(Exercise passage Opens)

A hedgehog hotel is something I’ve wanted to do for a long time now and today I spent the day putting it together.
You may have noticed earlier that I’m getting into the habit of using egg shells as homemade slug deterrents, and having hedgehogs in the garden is a good excuse to move away from chemically based slug deterrents.
Why encourage hedgehogs to the garden?
Hedgehogs eat slugs and snails. As a gardener and allotmenter, (for selfish reasons) that’s the biggest selling point for encouraging hedgehogs into the garden.
That said, there is a greater, wider need to encourage hedgehogs, and this is because the British Hedgehog Preservation Society in July of 2020, announced that the hedgehog is close to extinction.
To make things worse, the Mammal Society conducted a survey in the August of 2020, which discovered that the extinction of the hedgehog was close to imminent, especially in Surrey, which is where I am.

(Exercise passage Closes)
(Supplied data Opens)

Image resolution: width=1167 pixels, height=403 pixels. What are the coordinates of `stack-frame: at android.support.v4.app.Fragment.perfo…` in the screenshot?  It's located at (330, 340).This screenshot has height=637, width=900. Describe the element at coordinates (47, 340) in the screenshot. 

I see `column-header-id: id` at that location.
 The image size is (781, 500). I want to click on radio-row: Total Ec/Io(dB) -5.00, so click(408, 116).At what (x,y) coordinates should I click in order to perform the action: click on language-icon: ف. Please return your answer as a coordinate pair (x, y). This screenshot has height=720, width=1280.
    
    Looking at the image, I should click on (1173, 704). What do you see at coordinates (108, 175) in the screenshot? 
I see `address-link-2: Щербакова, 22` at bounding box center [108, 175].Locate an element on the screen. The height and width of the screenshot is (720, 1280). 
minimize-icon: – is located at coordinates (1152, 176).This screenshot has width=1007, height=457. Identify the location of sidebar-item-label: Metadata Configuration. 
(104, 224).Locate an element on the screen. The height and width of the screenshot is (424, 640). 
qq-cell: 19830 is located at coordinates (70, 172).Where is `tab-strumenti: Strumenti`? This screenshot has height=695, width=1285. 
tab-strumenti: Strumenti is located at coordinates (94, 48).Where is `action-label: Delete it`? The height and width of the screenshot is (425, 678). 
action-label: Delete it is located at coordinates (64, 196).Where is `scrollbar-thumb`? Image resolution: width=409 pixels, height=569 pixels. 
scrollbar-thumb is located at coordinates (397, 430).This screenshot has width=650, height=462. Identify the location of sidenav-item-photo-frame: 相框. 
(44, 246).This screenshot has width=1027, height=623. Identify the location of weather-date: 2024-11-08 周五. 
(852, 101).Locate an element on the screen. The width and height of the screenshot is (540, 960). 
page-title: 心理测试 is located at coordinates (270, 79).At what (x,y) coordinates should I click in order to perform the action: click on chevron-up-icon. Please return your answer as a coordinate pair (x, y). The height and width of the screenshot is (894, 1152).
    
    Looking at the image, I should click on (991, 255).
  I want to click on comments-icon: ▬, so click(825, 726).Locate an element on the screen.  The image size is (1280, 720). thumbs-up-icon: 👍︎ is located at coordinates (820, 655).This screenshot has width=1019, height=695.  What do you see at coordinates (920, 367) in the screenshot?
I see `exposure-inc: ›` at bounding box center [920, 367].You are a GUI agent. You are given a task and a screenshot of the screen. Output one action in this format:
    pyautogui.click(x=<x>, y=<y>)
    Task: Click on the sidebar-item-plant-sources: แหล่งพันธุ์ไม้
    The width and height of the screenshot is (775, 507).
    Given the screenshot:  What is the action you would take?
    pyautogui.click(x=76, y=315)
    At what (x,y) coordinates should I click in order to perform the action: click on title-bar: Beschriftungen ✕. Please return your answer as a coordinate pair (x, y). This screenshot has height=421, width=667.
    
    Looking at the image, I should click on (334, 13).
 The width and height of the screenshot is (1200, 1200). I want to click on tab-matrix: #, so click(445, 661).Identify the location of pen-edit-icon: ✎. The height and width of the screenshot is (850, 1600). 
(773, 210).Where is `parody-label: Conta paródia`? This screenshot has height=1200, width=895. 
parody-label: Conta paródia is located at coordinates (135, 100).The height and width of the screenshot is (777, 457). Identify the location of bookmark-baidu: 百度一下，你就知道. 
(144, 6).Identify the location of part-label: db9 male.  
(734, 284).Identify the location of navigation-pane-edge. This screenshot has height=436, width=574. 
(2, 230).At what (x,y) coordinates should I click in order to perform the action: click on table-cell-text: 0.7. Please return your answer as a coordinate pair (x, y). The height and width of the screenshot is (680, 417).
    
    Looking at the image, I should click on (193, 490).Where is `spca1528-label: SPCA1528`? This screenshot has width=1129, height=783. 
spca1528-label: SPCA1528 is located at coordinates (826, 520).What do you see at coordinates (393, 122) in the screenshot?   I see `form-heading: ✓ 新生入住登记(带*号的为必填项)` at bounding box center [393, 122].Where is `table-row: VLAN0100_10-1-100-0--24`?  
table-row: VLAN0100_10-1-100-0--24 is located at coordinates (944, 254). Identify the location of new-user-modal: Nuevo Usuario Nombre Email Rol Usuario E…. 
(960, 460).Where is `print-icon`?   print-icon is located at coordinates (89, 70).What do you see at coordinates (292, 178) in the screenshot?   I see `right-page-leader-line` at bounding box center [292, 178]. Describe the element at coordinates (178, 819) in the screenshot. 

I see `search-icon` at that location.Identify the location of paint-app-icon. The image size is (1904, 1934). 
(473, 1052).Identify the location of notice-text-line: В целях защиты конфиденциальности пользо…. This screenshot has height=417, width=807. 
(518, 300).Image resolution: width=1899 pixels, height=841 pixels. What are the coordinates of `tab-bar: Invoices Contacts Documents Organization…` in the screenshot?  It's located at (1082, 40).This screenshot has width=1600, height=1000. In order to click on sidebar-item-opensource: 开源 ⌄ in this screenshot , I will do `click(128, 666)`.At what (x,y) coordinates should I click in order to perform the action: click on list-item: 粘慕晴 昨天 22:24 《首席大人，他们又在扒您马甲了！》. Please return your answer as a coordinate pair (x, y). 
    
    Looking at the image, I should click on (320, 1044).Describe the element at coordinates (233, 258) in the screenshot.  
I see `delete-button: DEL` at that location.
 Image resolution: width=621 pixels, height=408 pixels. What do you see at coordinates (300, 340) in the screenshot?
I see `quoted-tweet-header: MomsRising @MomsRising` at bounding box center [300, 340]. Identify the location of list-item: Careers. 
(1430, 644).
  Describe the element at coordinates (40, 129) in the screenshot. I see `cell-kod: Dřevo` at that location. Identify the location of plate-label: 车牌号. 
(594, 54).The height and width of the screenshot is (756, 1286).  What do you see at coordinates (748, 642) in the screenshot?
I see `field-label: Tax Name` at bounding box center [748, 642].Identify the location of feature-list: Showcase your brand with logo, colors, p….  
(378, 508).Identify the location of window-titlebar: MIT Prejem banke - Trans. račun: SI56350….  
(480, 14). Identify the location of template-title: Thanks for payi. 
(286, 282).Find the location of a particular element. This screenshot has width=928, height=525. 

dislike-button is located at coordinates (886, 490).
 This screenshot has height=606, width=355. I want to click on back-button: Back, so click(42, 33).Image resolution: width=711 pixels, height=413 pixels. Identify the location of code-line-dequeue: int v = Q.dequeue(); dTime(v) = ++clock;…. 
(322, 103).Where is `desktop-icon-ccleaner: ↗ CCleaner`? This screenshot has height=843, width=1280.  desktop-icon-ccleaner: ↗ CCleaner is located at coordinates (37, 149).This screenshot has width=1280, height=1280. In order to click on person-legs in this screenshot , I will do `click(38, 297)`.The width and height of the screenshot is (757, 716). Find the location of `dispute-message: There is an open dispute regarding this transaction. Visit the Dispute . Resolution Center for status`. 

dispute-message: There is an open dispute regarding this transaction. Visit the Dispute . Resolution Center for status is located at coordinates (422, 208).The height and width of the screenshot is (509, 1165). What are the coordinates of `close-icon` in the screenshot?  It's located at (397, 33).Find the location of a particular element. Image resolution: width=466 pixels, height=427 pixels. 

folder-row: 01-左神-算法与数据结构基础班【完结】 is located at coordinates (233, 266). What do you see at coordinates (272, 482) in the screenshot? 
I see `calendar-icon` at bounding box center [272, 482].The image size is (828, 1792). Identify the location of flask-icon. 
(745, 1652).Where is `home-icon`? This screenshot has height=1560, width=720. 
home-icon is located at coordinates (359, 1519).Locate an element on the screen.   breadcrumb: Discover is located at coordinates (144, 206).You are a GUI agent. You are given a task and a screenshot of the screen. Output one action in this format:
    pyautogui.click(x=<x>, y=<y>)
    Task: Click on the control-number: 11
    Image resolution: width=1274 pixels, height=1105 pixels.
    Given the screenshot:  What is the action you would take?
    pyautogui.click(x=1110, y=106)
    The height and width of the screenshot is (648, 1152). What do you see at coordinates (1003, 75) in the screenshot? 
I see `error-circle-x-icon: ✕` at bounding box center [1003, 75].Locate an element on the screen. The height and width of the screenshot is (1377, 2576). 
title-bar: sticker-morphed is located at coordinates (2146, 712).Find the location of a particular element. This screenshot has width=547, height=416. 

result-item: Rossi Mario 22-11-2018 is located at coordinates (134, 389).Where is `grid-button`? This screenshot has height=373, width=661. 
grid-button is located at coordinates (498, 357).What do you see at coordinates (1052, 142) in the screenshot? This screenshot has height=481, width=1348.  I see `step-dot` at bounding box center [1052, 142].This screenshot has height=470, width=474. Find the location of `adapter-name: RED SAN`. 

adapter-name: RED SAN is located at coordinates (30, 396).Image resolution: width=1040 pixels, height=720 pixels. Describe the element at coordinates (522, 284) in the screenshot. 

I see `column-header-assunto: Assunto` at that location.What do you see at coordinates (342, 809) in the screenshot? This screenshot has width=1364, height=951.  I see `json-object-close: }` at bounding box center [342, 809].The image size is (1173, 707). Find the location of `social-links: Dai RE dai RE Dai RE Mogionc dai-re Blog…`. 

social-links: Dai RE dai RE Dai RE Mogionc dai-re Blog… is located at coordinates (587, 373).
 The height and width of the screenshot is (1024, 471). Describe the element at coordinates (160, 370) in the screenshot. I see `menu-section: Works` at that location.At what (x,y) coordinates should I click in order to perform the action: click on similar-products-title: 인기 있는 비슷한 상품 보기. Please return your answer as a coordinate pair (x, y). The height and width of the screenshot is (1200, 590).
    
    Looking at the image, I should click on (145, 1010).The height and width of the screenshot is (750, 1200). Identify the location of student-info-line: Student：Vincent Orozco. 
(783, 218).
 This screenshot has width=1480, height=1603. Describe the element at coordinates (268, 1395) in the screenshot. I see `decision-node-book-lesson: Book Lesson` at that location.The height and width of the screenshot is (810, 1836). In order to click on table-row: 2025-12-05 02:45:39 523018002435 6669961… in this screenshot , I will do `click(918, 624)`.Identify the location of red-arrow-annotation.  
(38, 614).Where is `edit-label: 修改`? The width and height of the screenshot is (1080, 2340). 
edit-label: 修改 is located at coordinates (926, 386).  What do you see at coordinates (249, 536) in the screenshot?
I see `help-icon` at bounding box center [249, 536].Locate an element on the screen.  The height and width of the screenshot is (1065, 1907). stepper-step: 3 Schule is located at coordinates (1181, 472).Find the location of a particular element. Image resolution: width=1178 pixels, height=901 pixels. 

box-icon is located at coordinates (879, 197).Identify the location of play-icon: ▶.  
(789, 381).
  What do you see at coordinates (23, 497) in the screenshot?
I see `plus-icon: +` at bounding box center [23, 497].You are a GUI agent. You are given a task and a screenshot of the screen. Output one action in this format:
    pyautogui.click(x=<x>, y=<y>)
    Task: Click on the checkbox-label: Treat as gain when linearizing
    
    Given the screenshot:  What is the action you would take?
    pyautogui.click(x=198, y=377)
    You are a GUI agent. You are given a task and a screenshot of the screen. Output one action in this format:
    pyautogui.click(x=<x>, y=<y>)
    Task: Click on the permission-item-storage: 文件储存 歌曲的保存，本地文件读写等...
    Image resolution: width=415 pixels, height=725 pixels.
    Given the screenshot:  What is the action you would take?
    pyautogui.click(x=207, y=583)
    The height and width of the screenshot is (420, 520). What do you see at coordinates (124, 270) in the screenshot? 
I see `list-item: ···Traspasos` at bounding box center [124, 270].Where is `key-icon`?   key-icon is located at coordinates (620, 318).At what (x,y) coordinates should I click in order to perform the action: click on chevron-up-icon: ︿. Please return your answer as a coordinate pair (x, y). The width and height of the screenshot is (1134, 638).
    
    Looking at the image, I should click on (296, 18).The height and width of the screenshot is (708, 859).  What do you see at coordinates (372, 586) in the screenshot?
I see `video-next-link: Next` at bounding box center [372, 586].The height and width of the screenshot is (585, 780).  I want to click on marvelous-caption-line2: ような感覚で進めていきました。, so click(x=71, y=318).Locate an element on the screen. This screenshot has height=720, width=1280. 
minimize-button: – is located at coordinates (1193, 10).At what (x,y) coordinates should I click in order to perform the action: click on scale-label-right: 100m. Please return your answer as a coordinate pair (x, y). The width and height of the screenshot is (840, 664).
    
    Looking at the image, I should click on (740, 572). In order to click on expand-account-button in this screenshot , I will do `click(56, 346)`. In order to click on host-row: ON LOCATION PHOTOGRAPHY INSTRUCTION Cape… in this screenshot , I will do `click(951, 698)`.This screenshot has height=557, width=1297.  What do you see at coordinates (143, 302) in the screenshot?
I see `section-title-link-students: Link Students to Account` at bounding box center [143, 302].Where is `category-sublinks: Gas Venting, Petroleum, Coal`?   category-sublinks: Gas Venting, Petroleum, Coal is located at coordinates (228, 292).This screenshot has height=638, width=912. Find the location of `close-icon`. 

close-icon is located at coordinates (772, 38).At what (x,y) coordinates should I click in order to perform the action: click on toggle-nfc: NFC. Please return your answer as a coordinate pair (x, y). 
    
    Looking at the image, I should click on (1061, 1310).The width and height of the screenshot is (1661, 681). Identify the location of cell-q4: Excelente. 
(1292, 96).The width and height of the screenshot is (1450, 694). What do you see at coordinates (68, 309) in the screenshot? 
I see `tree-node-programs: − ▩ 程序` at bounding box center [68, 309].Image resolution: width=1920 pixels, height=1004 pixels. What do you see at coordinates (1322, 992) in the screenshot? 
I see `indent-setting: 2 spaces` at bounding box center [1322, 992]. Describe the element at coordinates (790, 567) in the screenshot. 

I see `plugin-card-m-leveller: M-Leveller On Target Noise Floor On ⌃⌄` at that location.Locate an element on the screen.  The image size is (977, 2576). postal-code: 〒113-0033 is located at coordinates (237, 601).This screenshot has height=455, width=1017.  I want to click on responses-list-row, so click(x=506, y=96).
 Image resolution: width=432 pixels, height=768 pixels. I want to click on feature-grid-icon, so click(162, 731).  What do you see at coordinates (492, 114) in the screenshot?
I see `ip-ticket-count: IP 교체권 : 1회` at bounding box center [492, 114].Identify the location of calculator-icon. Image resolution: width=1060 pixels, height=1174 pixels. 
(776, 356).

(Supplied data Closes)

- Work request 1:
From the hedgehog text, write out the part that begins at the words "A hedgehog hotel" and stops after the words "to the garden?".
- Work request 2:
In the hedgehog text, which group announced in July 2020 that the hedgehog is close to extinction?

- Your response 1:
A hedgehog hotel is something I’ve wanted to do for a long time now and today I spent the day putting it together.
You may have noticed earlier that I’m getting into the habit of using egg shells as homemade slug deterrents, and having hedgehogs in the garden is a good excuse to move away from chemically based slug deterrents.
Why encourage hedgehogs to the garden?

- Your response 2:
The British Hedgehog Preservation Society